Review: Having made mention of the fact that author Gregory Ashe appears to love the long arc and yet keeps this series set to eleven on the pace-o-meter, it’s a bit stunning to realize that the moment so many readers have been waiting for, the moment when Emery Hazard and John-Henry Somerset would finally muster the courage to admit their feelings for each other, has taken only a skosh over three months to happen. The twenty years between their first kiss and now notwithstanding…
But it has. It has finally happened.
The small town of Wahredua, Missouri is a hotbed of criminal activity, from the top all the way down to its seamy underbelly. A crooked mayor, a dirty sheriff, a cop on the take, a white supremacist organization, and a violent radical feminist have each played a part in the setting up of this series, and what Ashe had set on a slow simmer as his arc has unfolded now comes to a roiling boil in Guilt by Association.
Sheriff Morris Bingham is dead and frankly, not a lot of people seem to be sad about it. When hotshot special prosecutor Salvatore Cassella hits Wahredua and takes over the investigation, he stomps on a few toes and relegates Hazard and Somers to doing the preliminary grunt work while a hand-picked investigative team of outsiders handles the heavy lifting.
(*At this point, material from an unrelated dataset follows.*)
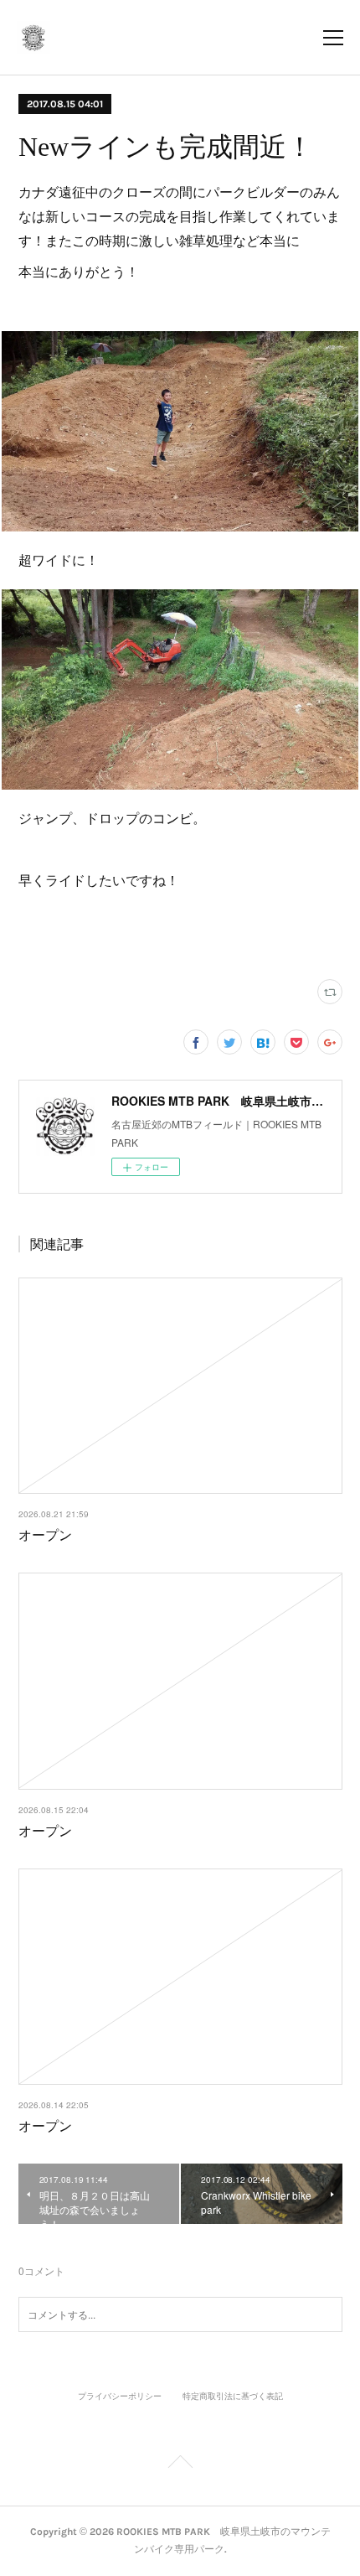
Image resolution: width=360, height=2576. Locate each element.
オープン (45, 1534)
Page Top (180, 2464)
And like the glad-handing politician Cassella is, he isn’t above a little lying, ass-kissing, and feather smoothing to get his way—the smarm oozes from his pores, and Ashe added it liberally. Cassella has an agenda and this high-profile case is just what he needs, this and Wahredua as the litmus test for running as an out gay candidate for the Missouri state legislature. Things also get interesting and the tension mounts when Cassella sets his sights on Hazard’s boyfriend, Nico. The one thing Cassella didn’t count on, however, was meeting his match in Detective Emery Hazard.
I liked all the little tipping points in the story that led to Emery and John-Henry solving the case. They excel at playing good cop/bad cop, because their personalities lend themselves to those roles—Somerset the consummate charmer and Hazard the prickly intimidator (apropos of nothing, I’ve often wondered if Emery might be on the Autism Spectrum)—and they are nothing if not tenacious when it comes to doing the job they’ve been hired to do. As usual, there were enough potential suspects to keep this from being an open and shut investigation, in spite of it appearing so at first blush, and consequently, there was enough to keep me guessing until the big reveal. There are red herrings and leads that go nowhere, and three more deaths complicate the investigation of Bingham’s murder all the more.
But, I loved all the little tipping points that led Hazard and Somerset to finally open up to each other. Gregory Ashe has mastered the element of relationship tension between these two characters, as we readers have been offered a voyeur’s view of each man’s inscape but have watched them outwardly swallow their feelings and give in to their fear of rejection. It was the “please” that caught my attention, to paraphrase a certain dread pirate, and that was the moment it became obvious to both of them that they were gone on each other in a big way.
It doesn’t take a super sleuth to come to the conclusion that the new direction Hazard and Somerset’s relationship is taking isn’t going to be all moonlight and roses. There’s still corruption and plenty of other criminal activity in Wahredua, more people to die, as the case may be, and now there’s the small matter of John-Henry’s ex-wife and little girl for Emery to navigate. This promises to be good.
With impeccable narrative instincts and characters I’ve grown attached to, Gregory Ashe seems incapable of a storytelling misstep. He’s served up yet another excellent installment in the Hazard and Somerset series, and fortunately the wait for the next book isn’t long.